What’s allowed OSM to be successful is allowing anyone to describe their local area so that they, or other people, can make a map from it. Restrict that, and you restrict what people can map - which wouldn’t be a good thing. That doesn’t mean that there can’t be a role for a set of data with a more or less fixed schema so that the problem Brian described above is less of an issue, and yes, the schemas for OpenMapTiles et al do intend to nail things down a bit so that a consumer of (say) vector tiles claiming to be using OpenMapTiles’ schema don’t have “lots of data suddenly missing” - but what Zeke said above is true - and it does mean that if people suddenly have the urge to change the tag in OSM for concept X from tag A to tag B, they’d better have a pretty good reason. One to one changes that literally add no value are NOT a good reason.

Maybe an example would help. I look after a couple of different sorts of maps - web based ones (click the changelog link to see more details and links to the sources of the components) and Garmin / mkgmap ones, source here. Where possible both use more or less the same schema, so that the way that I round up all possible taggings of (say) “broadleaved woodland” is the same in both cases, but the resulting map style code is very different…

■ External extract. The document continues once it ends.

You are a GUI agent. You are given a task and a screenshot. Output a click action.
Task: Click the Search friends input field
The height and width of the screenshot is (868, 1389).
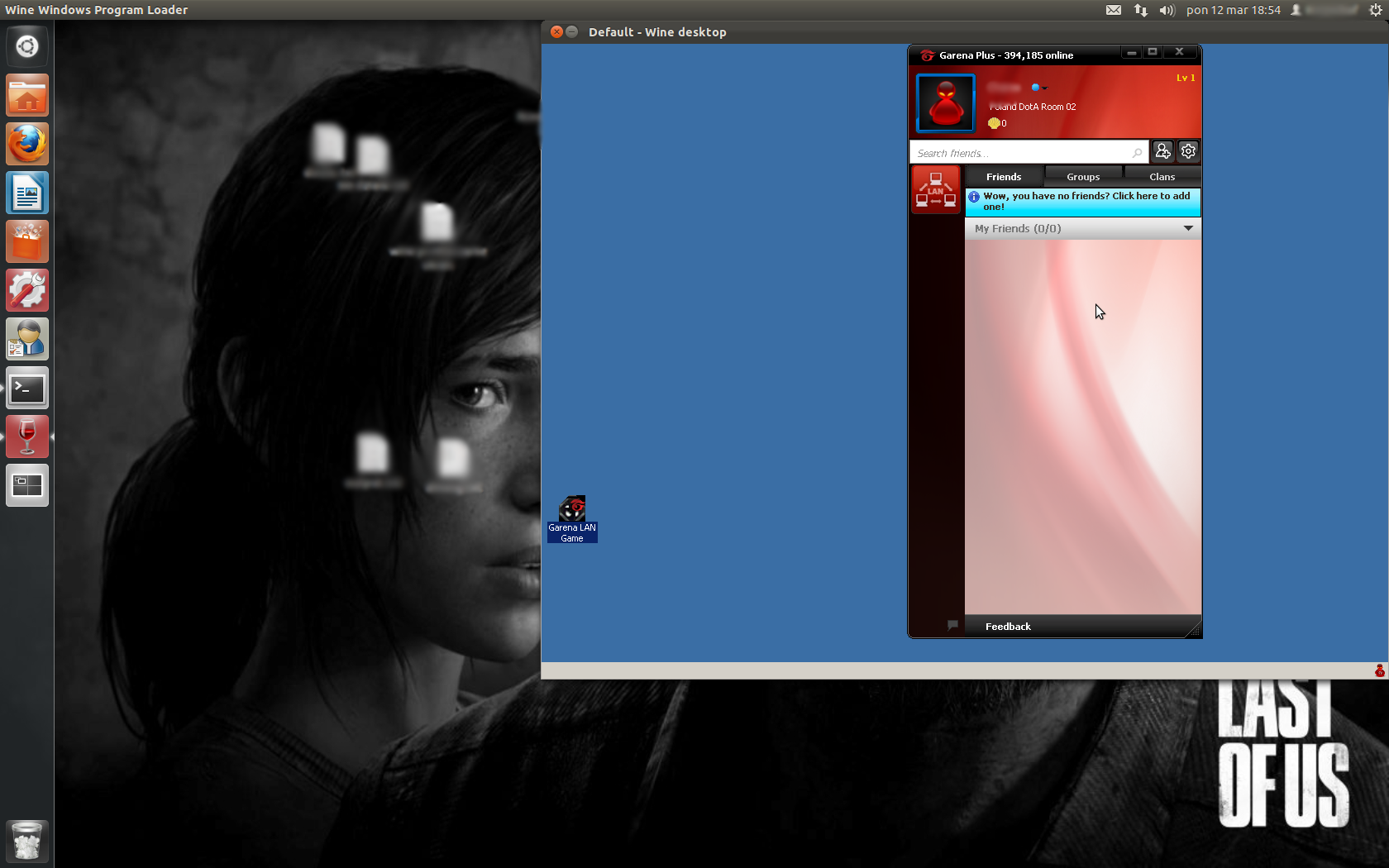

If someone decides to change all tag A to tag B in the data, each map will just “see fewer examples of broadleaved woodland”. I’ve seen that happen with embassies, hill forts and pinfolds. That’s despite both those map styles being registered at taginfo, with a link to both github projects so that people can create an issue saying “I’m proposing to change tag A to tag B” alongside anything else that might apply.